University of Melbourne Magazine

A delight in the museum

  • Angelita Teo (MArtCur  2012), Director of the National Museum of Singapore.

    Angelita Teo. Picture: Singapore Press Holdings Limited

    Picture: Singapore Press Holdings Limited.

    Angelita Teo has a vivid memory of racing through the Louvre as a child, eager to see Leonardo da Vinci’s Mona Lisa first-hand.

    “I was quite disappointed, to be honest,” she says with a laugh. “It was really, really crowded, I was young and had to tiptoe to see over all the heads, and then I realised how tiny it was.”

    Undeterred by that disappointment, Teo went on to study anthropology at the University of British Columbia in Vancouver, and in her early 20s worked as an assistant curator in Singapore’s Asian Civilisations Museum before dabbling in the IT industry.

    She found herself drawn back to museums, however, when an ex-colleague asked her to work at the National Museum of Singapore. In 2010, she was awarded a scholarship by Singapore’s Ministry of Culture, and decided to complete a Masters in Art Curatorship in Melbourne, citing the city’s culture and networking opportunities.

    “During my two years in Melbourne I got to meet really important people in the industry, and I continue some of those wonderful relationships today.”

    In 2013, 11 years after f­irst being hired by the National Museum, Teo was appointed its director. “I never expected to be the director of a national museum,” she says. “I’ve been doing this for slightly more than three years now and it’s been extremely invigorating.”

    Over a period of 18 months in 2014‑15, Teo oversaw a complete revamp of the museum’s galleries. In her ­first year as director, more than a million people visited the museum, a record for any museum in the country.

    “During my two years in Melbourne I got to meet really important people in the industry, and I continue some of those wonderful relationships today.”

    Teo credits her success in part to timing – she was appointed director shortly before Singapore celebrated the 50th anniversary of its independence, an occasion that resulted in extra funding for the museum – and partly to her experience as festival director for the National Heritage Board.

    “When I came back to the museum I brought those portfolios with me, and because of that we had a lot of opportunities to create exciting events that were either held at the museum or within the museum grounds,” she explains.

    Singaporeans don’t traditionally go to museums, but that’s changing.
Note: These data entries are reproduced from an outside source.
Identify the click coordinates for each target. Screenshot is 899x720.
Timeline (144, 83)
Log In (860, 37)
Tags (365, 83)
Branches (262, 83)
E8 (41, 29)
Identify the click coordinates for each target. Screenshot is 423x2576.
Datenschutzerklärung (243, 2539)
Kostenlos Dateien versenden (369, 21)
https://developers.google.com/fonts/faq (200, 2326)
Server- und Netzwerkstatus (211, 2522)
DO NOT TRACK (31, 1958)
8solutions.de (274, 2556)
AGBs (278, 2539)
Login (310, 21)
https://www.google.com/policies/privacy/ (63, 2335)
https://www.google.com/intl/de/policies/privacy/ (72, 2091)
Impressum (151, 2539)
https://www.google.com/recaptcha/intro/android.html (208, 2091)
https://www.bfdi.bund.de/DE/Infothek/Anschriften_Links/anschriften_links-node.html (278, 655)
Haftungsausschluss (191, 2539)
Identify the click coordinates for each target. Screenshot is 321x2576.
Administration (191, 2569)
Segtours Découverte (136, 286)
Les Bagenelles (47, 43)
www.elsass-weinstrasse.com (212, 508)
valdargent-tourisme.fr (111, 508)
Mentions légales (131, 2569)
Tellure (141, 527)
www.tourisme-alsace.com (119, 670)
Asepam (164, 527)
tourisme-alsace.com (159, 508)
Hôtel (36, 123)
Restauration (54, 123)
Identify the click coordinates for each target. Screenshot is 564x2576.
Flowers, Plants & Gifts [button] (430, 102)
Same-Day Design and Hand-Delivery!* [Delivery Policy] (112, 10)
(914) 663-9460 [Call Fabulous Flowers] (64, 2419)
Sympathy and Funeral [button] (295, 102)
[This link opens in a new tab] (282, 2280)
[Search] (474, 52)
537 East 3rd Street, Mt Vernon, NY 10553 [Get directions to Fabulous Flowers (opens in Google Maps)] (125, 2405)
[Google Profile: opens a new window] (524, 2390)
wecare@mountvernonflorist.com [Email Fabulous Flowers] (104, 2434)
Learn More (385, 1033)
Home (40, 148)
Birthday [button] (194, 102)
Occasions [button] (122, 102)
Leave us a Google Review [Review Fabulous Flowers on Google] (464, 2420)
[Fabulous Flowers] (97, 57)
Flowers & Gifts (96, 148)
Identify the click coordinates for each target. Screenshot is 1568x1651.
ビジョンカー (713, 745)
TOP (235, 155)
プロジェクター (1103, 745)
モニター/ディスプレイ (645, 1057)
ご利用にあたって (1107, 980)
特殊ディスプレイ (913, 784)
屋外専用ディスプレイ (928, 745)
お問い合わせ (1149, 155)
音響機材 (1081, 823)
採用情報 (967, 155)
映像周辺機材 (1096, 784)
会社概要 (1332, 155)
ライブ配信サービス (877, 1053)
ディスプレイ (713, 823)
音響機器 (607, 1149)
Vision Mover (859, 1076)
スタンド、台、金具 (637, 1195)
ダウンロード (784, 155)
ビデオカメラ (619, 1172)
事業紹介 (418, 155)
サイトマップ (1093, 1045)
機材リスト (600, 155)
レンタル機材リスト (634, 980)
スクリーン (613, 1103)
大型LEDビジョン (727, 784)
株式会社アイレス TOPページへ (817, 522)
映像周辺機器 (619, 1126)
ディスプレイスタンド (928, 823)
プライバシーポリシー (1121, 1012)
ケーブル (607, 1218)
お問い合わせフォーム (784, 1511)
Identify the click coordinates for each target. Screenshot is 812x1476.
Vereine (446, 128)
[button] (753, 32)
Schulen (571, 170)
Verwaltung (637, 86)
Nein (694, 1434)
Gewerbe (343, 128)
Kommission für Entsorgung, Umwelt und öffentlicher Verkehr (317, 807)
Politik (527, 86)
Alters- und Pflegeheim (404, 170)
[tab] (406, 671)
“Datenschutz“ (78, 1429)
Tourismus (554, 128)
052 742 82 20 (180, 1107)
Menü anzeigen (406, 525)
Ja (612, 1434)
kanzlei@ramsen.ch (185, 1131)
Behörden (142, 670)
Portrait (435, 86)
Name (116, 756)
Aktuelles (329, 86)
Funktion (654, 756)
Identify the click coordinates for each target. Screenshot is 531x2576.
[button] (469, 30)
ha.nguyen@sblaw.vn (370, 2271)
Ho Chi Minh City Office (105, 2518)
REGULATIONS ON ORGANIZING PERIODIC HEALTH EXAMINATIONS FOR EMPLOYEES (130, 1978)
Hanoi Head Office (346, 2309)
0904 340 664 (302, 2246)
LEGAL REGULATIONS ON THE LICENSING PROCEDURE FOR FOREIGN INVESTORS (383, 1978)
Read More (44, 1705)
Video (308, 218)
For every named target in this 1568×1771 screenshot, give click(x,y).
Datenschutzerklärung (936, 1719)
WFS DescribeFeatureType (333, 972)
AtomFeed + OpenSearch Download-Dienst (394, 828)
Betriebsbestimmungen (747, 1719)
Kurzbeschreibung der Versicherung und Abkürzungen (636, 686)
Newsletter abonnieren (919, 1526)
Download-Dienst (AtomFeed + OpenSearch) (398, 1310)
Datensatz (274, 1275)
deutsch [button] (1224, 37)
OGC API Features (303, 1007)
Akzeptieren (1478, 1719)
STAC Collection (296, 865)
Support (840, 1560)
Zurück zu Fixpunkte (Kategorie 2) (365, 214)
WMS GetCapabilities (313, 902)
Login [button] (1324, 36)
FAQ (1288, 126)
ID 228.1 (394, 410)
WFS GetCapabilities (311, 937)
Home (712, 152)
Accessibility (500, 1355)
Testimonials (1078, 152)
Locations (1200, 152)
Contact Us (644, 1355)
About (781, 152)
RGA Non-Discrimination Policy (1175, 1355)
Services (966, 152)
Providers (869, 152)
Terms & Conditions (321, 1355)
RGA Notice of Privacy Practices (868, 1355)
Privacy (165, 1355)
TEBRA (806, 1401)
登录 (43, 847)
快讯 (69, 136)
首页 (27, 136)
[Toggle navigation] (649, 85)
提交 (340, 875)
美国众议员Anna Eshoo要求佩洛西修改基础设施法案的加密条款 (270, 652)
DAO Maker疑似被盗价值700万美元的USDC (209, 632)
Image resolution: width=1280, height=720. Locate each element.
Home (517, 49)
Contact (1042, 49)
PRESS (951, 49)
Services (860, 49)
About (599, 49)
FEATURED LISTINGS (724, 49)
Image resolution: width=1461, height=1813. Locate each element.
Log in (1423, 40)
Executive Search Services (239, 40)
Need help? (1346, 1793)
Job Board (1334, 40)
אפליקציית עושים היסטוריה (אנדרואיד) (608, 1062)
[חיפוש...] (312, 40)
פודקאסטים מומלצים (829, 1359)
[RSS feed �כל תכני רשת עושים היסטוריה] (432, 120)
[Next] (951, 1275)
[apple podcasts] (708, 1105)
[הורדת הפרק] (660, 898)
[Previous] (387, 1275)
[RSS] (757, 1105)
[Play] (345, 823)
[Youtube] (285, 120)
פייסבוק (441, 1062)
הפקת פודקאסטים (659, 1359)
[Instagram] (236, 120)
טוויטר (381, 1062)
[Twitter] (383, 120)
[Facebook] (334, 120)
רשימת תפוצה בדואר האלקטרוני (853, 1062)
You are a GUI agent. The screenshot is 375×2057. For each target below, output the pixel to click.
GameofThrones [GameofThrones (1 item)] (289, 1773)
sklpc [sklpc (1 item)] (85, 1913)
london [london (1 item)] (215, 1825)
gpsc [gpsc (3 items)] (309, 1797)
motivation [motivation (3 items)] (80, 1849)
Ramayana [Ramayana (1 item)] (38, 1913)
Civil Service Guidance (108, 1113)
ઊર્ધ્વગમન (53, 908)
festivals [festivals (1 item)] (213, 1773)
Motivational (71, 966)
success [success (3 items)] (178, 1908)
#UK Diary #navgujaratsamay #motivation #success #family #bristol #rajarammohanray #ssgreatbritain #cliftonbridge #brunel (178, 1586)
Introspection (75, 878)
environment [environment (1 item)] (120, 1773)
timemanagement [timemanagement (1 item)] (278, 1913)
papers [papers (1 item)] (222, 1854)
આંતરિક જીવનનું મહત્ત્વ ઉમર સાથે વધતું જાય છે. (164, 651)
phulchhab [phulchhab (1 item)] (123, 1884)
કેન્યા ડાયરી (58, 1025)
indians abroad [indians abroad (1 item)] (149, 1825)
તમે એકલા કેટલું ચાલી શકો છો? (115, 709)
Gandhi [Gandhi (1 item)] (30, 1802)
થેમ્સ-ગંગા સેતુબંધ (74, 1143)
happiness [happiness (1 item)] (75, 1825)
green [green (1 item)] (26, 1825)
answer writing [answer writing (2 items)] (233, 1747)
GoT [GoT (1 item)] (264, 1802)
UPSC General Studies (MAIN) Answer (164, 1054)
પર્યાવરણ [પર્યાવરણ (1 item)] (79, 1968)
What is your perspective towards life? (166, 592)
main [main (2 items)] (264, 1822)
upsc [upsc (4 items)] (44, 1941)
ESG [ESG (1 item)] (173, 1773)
By installing activity corners and workshops in the museum, Teo has encouraged the young to develop a passion for history and culture.

    “The number of children coming to the museum has increased quite dramatically, and I’m hoping that we’ll be able to have a new children’s wing at some point,” she says.

    “I’ve always felt very strongly that the f­irst experience for kids coming to museums should be with family.”